▶ Your objective:
Repeat every line from the one containing "The width and height of the screenshot is (450, 222)." down to the one containing "will tap(81, 146).", both included, without any change.

[Extracted records]

- - - - -

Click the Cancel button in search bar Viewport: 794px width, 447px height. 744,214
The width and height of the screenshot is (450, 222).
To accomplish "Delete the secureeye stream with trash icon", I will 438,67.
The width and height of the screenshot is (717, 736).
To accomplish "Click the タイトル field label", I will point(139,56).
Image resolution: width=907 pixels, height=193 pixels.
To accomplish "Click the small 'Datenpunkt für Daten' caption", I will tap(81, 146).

- - - - -

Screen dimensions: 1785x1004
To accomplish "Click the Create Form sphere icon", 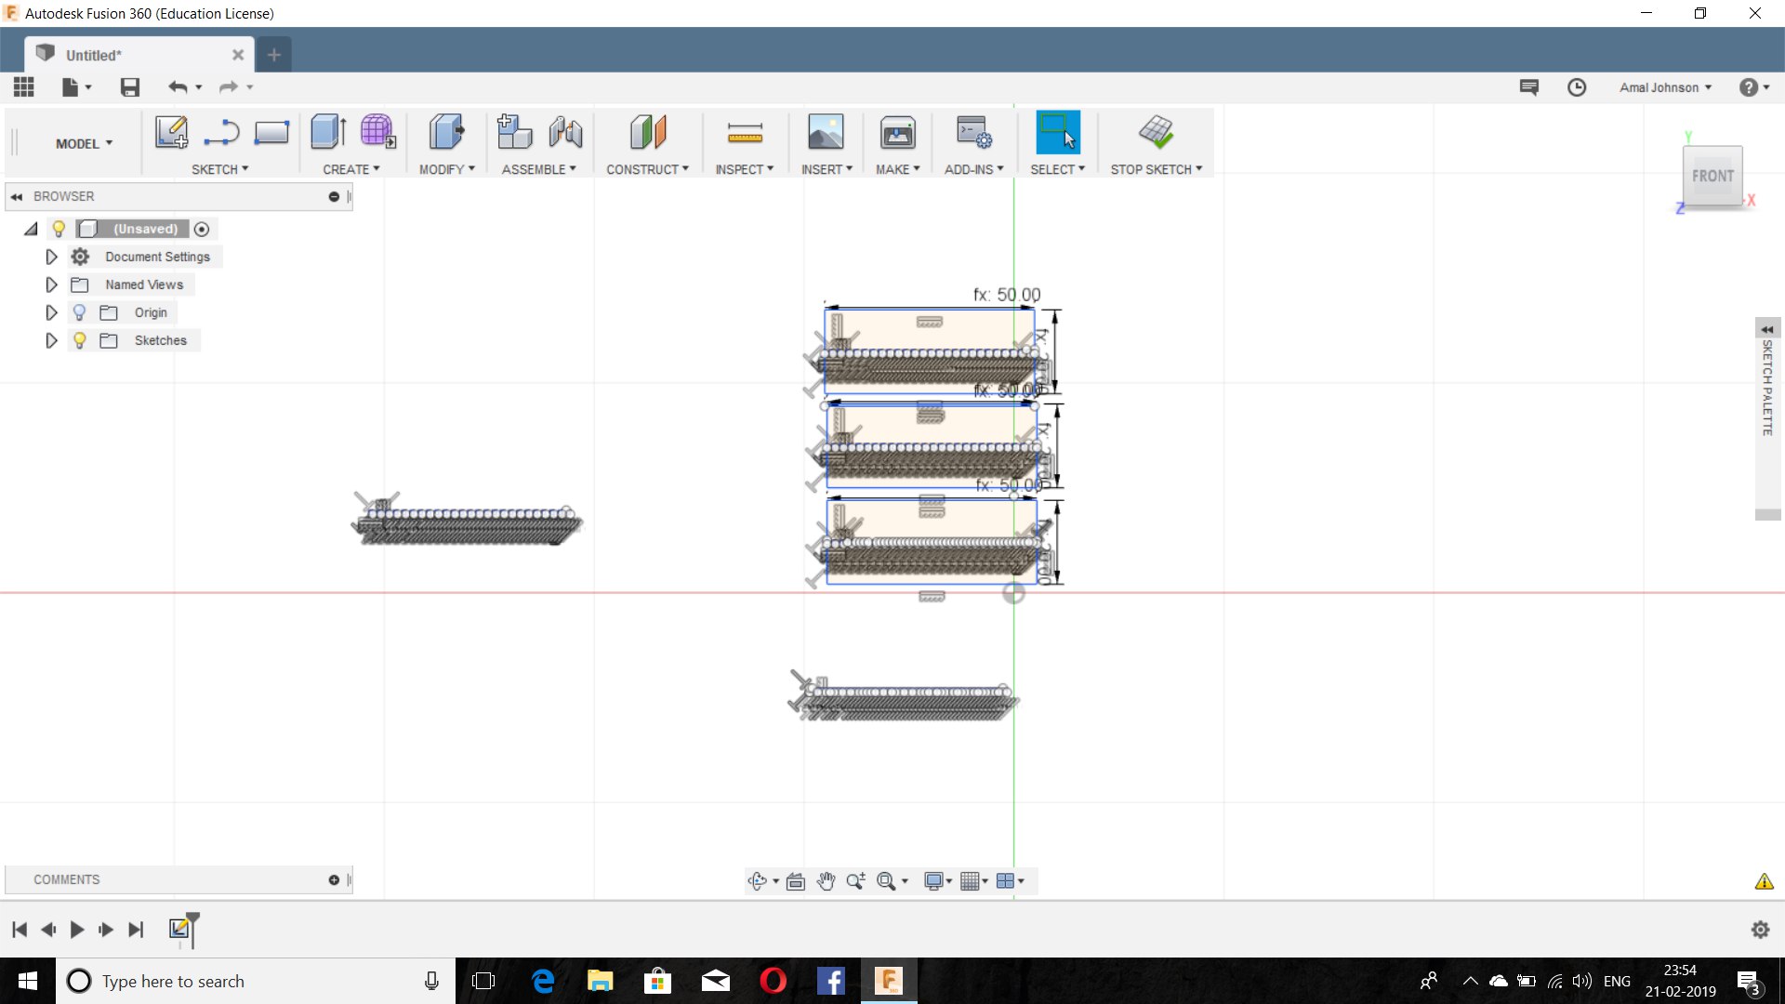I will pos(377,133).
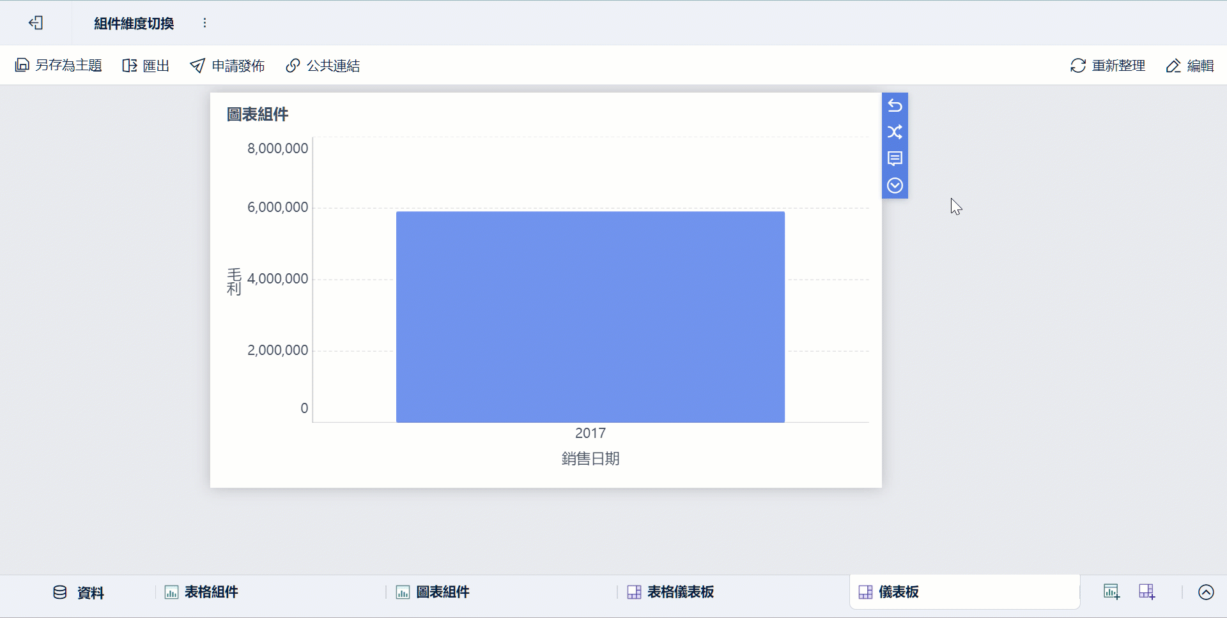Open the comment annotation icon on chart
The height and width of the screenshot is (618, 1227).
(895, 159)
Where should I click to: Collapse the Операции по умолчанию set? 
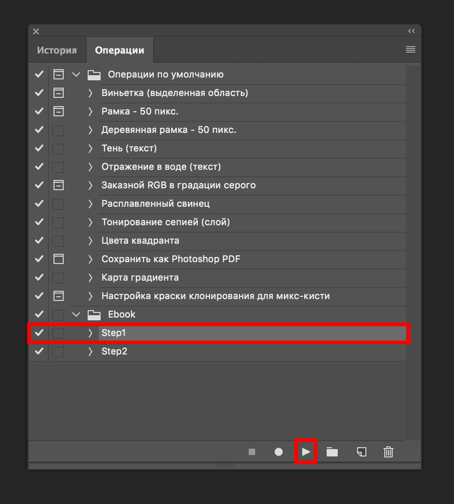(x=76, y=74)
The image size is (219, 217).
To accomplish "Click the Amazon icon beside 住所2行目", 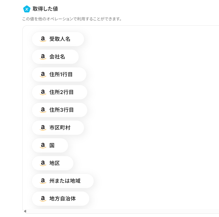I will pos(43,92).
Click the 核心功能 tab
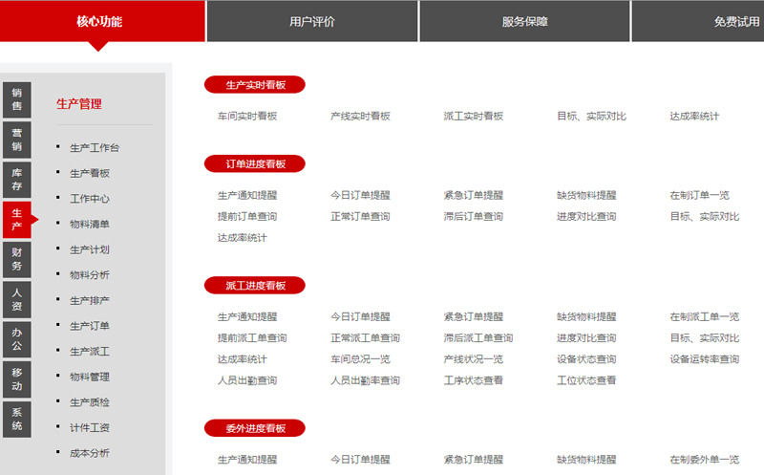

- - - - -

▶ Response:
The width and height of the screenshot is (450, 222).
To accomplish "Delete the secureeye stream with trash icon", I will 438,67.
The width and height of the screenshot is (717, 736).
To accomplish "Click the タイトル field label", I will point(139,56).
Image resolution: width=907 pixels, height=193 pixels.
To accomplish "Click the small 'Datenpunkt für Daten' caption", I will tap(81, 146).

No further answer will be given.